I would argue that Election Day should be celebrated as a joyous occasion. What could be a happier event than getting to participate directly in the democratic process? Most college students can attest to the fact that something is a chore if it does not include alcohol or free food, so I think it is time to make the electoral process more appealing to millennials. Voting is an important right that our generation must not take for granted. Assuming you are a landed white male, which I am guessing most college students are not, then realize that someone, not so long ago, fought hard for you to exercise your right vote.
The absentee ballot process is enough to make students feel disenfranchised. If the system worked seamlessly, our socially responsible parents could harass us until we send the request for a ballot. Things like the mail, and stamps, and anything not on a computer seem to confuse us -- so the process appears tedious. Plus, somehow it became a rumor that absentee ballots are seldom counted, which makes millennial voter apathy skyrocket. In order to combat indifference, try some of these practical measures on campus to incentivize your peers to turn out and turn up:
1. Registration Drives
This is the first step to increasing millennial participation but sounds like it has the potential to be boring, right? Not if you entice participants with food! Whether you a member of College Democrats/Republicans or write for a political review, host a registration drive about a month before Election Day. Give out candy, promote your organization to incoming students, and perform a needed civic duty.

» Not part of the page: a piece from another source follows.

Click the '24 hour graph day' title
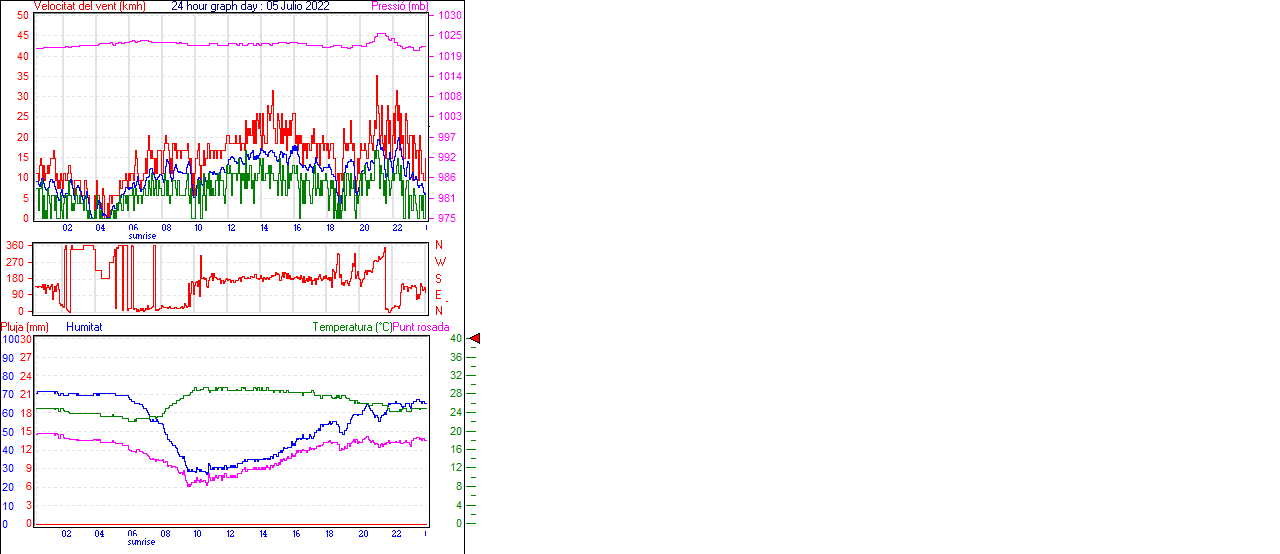1280x554 pixels. [x=217, y=6]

2. Analogize Election Day to sports
College students love to play with money they do not have, so try to organize a fantasy politics league alongside the football one you are already in. Instead of gambling with money, use the aforementioned candy as currency and place your bets on your favorite candidates. This will guarantee that millennials are watching the polls. I do not condone gambling, but maybe the act can mirror the actual implications your of participation in democracy.
3. Partner with local businesses
You know those 'I Voted' stickers they hand you after you cast your ballot? Work with a socially conscious bar to get happy hour pricing all night for patrons proudly wearing their stickers. Apathy will go down as the club goes up on a Tuesday.
4. Election Day Parties
Work with dorm RA's to organize a viewing party to watch the votes roll in. Whether students identify with the Republican or Democratic Party- they can find bipartisanship in a pizza party. I went to one of these at my school during the 2012 Elections and people were cheering and/or crying by the end of the night.
5. Use technology to your advantage
Millennials use apps to share pictures, check bank statements, and even order Taco Bell. Encouraging your friends to download apps, such as Rock the Vote which helps find polling locations, can demystify the voting process. There are countless websites and resources dedicated to elections. You can even take online quizzes to determine your political ideology. Millennials love quizzes almost as much as they love pizza.
As Millennial favorite Hillary Clinton eloquently put it, "Voting is the most precious right of every citizen, and we have a moral obligation to ensure the integrity of our voting process." As college students and young adults, we also have a moral obligation celebrate as much as possible. So in other words, turn up for Election Day because we have the power to make politics pretty fun.